Много ли можно было оставить в часовне церковных икон? Вероятно, пять, десять. Остальные, ровесницы «Бориса и Глеба», надо полагать, увезены в Черкутино.
Упоминание о Черкутинской церкви находим в 1628 году: «Церковь святых чудотворцев Космы и Демияна в государево цареве и великого князя Михаила Федоровича всея Руси в дворцовом селе в Черкутине дани рубль четырнадцать алтын две деньги».
Значит, перетяжка церкви совершилась раньше этого времени, в шестнадцатом столетии. Значит, икона «Бориса и Глеба» тоже была XVI века, а вместе с ней и все остальные горяминские иконы, увезенные в Черкутино.
Несомненно также, что здание Черкутинской церкви несколько раз обновлялось, пока не построили наконец в 1801 году те кирпичные церковь с колокольней, которые просуществовали до настоящего времени.
Когда я совершал свои поиски, церковь в Черкутине еще существовала. Однако в 1967 году директор совхоза товарищ Краснояров отдал распоряжение уронить церковь.
В это время у меня в Оленине гостили трое московских писателей, моих друзей. Я повез их в Черкутино, куда за ними должна была прийти из Москвы машина. Тут мы впервые увидели церковь, лежащую на земле. Ее уронили за два дня перед этим. Особенно поразил нас церковный купол. Казавшийся небольшим в небе, на фоне плывущих облаков, и относительно остальных пропорций церкви, он лежал теперь на земле огромный (можно разместить жилую комнату), и не было в нем теперь никакого полета, никакого парения, а была жалкая мертвая неподвижность.
Свежие руины поразили московских писателей. Они энергично возмущались и горячо восклицали:
– Какое безобразие!
– За это надо судить!
– Я как приеду в Москву, позвоню в газету, пусть пришлют фотокорреспондента, пусть напечатают фотографии!
– Нет, я позвоню Михалкову, пусть пришлет кинооператоров и сделает на этом материале «Фитиль».
Я скептически слушал своих друзей, хотя и не охлаждал их благородного гнева.
Церковное здание в Черкутине в течение веков несколько раз обновлялось. Обновлялась, несомненно, церковная утварь и, конечно, иконы. Едва ли уцелела в конце концов хотя бы одна из тех первоначальных, горяминских. Но надежда была.
Дело в том, что в 1798 году в Черкутине построена еще одна церковь, деревянная, на каменном фундаменте. Она построена на кладбище, на краю села, и освящена в честь Успения Богородицы.

Строки данных>
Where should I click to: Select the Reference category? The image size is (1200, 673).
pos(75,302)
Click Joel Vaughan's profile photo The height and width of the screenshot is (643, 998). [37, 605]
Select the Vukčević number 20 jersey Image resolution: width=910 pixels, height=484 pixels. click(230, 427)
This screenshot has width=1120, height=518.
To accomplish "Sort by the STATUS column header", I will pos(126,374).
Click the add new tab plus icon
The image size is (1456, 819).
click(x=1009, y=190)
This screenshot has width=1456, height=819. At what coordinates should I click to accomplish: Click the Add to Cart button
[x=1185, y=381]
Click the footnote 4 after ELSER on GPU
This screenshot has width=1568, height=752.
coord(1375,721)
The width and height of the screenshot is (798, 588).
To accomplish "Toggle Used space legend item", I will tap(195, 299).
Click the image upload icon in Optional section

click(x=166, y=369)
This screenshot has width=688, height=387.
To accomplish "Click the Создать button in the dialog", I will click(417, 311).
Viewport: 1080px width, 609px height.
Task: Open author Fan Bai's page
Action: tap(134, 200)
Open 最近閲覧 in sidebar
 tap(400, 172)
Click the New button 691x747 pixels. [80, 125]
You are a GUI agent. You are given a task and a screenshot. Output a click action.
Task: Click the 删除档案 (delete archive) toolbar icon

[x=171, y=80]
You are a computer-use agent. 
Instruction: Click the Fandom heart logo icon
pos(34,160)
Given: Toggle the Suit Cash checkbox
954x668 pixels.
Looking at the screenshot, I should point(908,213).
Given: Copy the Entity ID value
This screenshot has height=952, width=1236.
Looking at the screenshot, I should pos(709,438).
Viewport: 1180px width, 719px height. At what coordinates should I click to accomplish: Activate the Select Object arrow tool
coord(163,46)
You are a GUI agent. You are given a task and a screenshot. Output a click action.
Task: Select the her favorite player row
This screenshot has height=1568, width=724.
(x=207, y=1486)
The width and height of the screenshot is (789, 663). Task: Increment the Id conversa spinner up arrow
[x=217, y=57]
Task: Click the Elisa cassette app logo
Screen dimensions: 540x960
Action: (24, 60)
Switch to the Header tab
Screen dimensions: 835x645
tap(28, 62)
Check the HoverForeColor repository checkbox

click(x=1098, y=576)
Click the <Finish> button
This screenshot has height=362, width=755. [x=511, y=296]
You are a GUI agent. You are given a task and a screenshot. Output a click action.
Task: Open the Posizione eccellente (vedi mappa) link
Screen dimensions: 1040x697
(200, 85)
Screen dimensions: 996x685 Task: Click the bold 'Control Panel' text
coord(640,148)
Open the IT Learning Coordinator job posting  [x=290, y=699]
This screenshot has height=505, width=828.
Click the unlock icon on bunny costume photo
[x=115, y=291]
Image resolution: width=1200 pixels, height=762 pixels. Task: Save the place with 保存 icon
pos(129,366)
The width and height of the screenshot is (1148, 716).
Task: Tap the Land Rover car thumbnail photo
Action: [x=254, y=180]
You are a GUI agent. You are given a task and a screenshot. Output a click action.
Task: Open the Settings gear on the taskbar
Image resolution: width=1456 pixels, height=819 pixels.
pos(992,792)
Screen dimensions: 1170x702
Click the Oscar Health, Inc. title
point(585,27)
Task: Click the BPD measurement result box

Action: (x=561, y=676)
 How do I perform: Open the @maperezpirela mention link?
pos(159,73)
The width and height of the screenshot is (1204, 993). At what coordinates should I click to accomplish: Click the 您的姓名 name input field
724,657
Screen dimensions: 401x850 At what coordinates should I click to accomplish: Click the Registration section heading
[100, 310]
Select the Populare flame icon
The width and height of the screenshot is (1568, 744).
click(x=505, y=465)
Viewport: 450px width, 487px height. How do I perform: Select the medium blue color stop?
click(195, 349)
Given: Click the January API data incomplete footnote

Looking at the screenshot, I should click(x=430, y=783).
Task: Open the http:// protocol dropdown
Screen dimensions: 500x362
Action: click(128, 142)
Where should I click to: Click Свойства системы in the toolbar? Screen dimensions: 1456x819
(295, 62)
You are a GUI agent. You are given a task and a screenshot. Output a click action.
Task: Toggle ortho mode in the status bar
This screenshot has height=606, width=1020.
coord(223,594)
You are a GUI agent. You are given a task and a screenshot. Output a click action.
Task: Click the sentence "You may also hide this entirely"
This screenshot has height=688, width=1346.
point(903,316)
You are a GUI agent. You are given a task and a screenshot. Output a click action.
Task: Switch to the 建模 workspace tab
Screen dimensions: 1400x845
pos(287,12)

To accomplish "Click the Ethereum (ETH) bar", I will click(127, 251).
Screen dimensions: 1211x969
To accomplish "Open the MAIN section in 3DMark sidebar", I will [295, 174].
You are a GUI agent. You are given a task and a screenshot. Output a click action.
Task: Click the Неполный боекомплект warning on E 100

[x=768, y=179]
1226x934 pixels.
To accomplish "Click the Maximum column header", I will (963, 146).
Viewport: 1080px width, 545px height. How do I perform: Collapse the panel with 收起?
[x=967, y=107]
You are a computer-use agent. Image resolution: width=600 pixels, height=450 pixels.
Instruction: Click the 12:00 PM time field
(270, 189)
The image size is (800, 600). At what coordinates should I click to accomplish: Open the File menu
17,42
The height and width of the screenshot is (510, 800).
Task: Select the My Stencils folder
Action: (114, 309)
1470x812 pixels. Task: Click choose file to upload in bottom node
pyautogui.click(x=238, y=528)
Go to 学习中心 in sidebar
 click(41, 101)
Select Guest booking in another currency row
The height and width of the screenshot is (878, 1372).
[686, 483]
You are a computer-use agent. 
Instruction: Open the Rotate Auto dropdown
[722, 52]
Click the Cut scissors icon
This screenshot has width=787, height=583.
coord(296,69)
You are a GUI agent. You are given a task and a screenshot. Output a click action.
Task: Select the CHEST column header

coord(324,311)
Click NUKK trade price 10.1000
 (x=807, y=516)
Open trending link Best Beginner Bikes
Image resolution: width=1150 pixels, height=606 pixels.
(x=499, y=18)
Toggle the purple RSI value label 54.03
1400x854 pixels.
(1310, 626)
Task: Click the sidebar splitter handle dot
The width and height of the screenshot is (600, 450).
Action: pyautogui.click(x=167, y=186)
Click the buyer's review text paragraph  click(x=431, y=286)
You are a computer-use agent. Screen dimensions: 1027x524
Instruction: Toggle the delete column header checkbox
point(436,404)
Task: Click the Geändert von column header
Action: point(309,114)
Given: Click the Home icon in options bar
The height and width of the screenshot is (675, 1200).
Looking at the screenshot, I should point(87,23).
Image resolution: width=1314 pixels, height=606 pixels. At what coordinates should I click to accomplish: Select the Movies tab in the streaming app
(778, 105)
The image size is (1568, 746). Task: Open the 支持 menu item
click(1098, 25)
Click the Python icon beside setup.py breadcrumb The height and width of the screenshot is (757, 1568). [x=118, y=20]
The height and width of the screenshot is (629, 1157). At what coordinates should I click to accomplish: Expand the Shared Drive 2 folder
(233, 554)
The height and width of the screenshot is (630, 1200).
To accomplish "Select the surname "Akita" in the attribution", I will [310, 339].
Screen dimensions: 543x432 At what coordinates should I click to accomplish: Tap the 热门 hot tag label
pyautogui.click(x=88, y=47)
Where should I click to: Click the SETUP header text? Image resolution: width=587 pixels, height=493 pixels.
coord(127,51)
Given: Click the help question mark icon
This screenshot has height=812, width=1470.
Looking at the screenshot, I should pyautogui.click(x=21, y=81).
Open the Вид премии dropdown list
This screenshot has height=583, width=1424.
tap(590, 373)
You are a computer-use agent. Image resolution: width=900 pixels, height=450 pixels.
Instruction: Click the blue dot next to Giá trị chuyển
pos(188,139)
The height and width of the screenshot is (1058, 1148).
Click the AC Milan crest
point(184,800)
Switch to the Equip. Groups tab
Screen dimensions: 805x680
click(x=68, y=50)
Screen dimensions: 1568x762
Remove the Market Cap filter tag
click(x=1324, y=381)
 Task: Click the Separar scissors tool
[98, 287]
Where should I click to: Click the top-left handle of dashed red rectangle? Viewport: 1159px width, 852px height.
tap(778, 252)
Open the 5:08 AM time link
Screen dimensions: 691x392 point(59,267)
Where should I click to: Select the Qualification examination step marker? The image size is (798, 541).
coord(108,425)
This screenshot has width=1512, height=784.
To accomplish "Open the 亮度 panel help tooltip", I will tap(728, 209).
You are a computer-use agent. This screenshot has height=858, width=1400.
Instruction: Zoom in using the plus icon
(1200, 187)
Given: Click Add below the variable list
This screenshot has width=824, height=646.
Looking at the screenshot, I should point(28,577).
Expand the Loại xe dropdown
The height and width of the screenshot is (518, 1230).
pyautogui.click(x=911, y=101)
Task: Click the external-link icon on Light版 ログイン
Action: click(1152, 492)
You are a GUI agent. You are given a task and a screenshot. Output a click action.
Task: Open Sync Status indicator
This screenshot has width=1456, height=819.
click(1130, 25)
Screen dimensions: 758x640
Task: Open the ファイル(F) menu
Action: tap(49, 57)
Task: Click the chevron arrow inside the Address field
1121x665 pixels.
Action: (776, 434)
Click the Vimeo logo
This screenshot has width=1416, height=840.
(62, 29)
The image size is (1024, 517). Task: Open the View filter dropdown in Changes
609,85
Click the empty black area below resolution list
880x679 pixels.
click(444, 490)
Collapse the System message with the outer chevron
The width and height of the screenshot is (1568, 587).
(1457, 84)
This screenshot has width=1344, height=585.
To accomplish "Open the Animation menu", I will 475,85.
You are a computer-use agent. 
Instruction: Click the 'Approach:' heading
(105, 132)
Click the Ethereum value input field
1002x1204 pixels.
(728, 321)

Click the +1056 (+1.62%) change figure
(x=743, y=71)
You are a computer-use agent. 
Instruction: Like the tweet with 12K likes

Содержание задания>
Продолжите текст о церквях Черкутина и судьбе горяминских икон, начав с предложения, которое следует за последним приведенным.

Результат выполнения>
Теперь сопоставим даты. 1798 год. Основная каменная церковь, достоявшая до директора Красноярова, относится к 1801 году. В 1798 году она уже строилась. Уже заказывались для нее новые иконы. Старые нужно убирать. Кладбищенскую церковь в 1798 году легко можно было оснащать ими. Все-таки доски крепкие, выдержанные, вековые. Все-таки старая намоленная икона для верующего человека всегда лучше новой. Все-таки подновить живопись на старой иконе дешевле, чем заказать совсем новую. Все-таки для верхнего ряда иконостаса не обязательно расходоваться на новые иконы. Подновить живопись, надеть новые медные оклады, и будет сияние на всю тихую деревянную кладбищенскую церковь.
Не знаю, как выглядело кладбище в 1798 году, когда строилась деревянная церковь. Теперь оно издали, если смотреть из нашего села, например, выделяется темным высоким островом, гораздо более высоким, нежели темная горизонтальная полоса всего остального села. Когда строили церковь, посадили и липы, и вот теперь они переросли деревянное сооружение: не видно из-за деревьев даже крестика.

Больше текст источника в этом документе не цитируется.